4x
n is about as tight as you can squeeze hexominoes.
3x
n looks like it's pretty much impossible. Consider the blue pieces in the following image:
All four of these need to be in the final construction (and will only fit horizontally) but between them they create six 3-cell deep wells at the edge of the construction. And there's only five hexominoes (the red ones) that could fill those gaps. The I-hexomino could theoretically fill two 3-cell deep wells, but
I think in every possible case the space between the two blue hexominoes either end of it would be less than 6 and therefore unfillable. Unless we're going for constructions with holes permitted, in which case that would be fine after all. But exceedingly difficult.

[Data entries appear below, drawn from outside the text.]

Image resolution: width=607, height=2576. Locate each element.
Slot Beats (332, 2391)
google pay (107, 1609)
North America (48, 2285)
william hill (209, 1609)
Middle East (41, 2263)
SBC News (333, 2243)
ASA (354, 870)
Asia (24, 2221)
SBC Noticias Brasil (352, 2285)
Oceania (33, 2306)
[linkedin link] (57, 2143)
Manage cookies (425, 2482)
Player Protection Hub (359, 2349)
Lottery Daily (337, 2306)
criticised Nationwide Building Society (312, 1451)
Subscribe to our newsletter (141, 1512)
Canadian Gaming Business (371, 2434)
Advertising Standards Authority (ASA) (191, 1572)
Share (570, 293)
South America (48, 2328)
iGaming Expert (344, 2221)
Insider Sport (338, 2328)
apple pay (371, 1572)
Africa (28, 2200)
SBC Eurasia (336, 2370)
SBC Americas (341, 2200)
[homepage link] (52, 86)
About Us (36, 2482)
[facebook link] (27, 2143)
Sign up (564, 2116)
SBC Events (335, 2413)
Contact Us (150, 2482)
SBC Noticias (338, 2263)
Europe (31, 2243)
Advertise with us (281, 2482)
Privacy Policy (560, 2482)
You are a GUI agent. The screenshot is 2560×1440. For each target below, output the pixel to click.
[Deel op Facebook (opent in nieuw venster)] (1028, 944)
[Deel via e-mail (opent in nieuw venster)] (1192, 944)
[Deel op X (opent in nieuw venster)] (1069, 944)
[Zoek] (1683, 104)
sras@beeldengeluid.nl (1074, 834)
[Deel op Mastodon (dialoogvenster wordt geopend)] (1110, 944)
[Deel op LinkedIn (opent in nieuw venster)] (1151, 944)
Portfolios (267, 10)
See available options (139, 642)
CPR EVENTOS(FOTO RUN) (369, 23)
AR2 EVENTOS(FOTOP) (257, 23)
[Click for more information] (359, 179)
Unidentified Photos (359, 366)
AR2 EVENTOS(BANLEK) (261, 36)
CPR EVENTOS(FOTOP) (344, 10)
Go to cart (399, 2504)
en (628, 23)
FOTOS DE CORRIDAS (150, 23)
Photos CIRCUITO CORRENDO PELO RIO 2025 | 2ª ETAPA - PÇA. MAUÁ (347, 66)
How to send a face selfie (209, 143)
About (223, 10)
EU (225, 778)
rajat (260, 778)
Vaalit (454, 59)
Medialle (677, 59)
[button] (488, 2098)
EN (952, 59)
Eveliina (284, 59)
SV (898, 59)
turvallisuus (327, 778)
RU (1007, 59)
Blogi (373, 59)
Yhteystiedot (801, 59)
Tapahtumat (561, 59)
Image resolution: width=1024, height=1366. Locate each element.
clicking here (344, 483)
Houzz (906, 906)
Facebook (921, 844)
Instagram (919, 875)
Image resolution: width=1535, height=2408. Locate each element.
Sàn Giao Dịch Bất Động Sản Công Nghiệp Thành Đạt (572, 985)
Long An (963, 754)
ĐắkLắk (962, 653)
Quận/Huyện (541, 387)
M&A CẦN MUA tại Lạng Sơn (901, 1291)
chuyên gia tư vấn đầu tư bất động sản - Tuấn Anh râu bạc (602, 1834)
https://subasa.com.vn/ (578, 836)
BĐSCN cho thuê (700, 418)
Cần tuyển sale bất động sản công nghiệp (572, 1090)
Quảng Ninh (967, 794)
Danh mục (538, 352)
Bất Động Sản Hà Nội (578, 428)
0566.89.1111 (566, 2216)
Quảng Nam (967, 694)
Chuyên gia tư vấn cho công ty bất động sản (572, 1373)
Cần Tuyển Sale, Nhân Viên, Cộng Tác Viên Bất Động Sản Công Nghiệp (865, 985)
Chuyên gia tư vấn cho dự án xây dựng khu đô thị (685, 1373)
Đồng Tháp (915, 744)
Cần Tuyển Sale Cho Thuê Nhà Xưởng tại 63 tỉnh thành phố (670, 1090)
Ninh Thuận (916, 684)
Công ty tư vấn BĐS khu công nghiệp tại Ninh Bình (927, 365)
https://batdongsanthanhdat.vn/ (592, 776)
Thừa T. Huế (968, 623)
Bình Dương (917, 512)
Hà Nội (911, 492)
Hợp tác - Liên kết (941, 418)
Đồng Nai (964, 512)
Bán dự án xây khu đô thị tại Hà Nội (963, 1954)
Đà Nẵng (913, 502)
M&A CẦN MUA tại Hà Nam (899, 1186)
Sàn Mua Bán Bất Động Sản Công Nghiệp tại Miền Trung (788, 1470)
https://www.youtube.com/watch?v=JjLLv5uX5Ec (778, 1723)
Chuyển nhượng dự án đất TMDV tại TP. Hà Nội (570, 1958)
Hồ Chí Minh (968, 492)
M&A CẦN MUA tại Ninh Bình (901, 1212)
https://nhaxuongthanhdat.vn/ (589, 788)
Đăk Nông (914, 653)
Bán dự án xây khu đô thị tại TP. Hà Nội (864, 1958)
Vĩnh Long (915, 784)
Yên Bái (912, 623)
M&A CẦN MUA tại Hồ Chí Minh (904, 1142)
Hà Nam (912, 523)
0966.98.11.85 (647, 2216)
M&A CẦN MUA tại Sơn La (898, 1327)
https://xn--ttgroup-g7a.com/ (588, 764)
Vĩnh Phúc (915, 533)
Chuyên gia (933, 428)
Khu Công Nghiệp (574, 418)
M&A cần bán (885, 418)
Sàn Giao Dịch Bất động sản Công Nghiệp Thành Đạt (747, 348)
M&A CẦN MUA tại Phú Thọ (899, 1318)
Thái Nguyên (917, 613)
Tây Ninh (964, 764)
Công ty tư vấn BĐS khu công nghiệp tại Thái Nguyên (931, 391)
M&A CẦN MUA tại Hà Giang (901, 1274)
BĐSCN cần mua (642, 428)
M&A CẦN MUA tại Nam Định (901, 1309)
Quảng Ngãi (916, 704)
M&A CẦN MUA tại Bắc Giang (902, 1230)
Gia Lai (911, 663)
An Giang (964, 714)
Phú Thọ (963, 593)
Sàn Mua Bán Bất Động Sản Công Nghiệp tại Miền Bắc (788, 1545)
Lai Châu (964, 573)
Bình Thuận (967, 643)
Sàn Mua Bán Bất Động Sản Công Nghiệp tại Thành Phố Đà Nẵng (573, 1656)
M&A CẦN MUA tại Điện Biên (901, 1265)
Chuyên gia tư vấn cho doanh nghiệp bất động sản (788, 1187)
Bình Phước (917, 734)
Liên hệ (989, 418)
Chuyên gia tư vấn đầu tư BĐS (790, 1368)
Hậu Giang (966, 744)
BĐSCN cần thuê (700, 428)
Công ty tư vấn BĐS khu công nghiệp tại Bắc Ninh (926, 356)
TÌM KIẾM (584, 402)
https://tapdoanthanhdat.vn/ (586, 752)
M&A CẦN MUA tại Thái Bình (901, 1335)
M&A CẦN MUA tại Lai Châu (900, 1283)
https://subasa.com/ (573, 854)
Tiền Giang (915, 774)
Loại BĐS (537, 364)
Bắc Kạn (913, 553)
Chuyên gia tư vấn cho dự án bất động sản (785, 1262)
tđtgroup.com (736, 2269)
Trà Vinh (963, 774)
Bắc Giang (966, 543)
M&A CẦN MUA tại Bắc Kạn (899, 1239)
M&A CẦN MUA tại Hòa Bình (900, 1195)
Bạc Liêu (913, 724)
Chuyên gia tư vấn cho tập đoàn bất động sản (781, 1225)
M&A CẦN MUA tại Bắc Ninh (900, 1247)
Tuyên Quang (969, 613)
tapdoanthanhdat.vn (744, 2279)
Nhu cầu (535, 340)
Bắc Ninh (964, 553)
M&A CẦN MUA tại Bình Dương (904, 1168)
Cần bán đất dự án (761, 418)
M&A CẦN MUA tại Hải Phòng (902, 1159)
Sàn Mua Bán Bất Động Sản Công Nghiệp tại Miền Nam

Then, check out these green cases that create two adjacent 2-cell deep wells. In filling one of them, either you have to use one of the red pieces from above, or you use a piece that has a 2-cell extension, which would then cover the square marked by the red 'X' and create a new 3 (or more) cell deep well.
I know this isn't a rigorous, mathematically watertight proof but it's enough of a deterrent to stop me spending ages looking for 3x
n solutions.
So, back to 4-cell high...
Similar to how it is with pentominoes (the narrower the rectangle, the fewer solutions there are), finding 4x
n rectangles with hexominoes has proven to be surprisingly challenging. The few search programs I know how to use don't seem to like really narrow rectangles very much either, which left me doubtful I'd be able to do much better by hand. (Although in hindsight it's more likely I just don't know how to use the programs as well as I think I do, or how to set them up so that they search efficiently.)
A few months back I'd found the solution below using the combined set of hexominoes and pentominoes. It's not really what I'm aiming for though; the addition of the smaller pentominoes makes this about a hundred times easier, and I was able to place the holes symmetrically as a result.
On 31/12/19 I had another crack at this, aiming for a 4x53 grid using just the hexominoes, but with no constraints on where the two holes would be. Just proving that a 4x
n solution exists would be enough for the first step; making it all pretty could come later.
After far too long (about an hour, maybe? It's hard to say because I tend to lose track of time when doing things like this) I found a solution. This one:
It's butt ugly though; not only are the two holes not placed in any kind of order but one is on the edge of the rectangle too, which just doesn't look right to me. It's not really a hole now, is it? It's just some weird notch out of the side of the puzzle. Oh well, it's a start.
Side note, that 'T' piece near the right-hand end was the absolute worst piece to place. Had I used it up right near the start it might not have been such a pain in the arse, but somehow it escaped my attention until there wasn't a lot of long skinny pieces left that worked well with it. In order to place it vertically rather than horizontally, it needed to have one of the holes either side of it too, since it partitions the rectangle into two parts, both of odd size.
But, it's a proof of concept at least. A symmetrical 4x53 rectangle seems way more possible now than it did before. (Edit 06/09/2020: I found one!)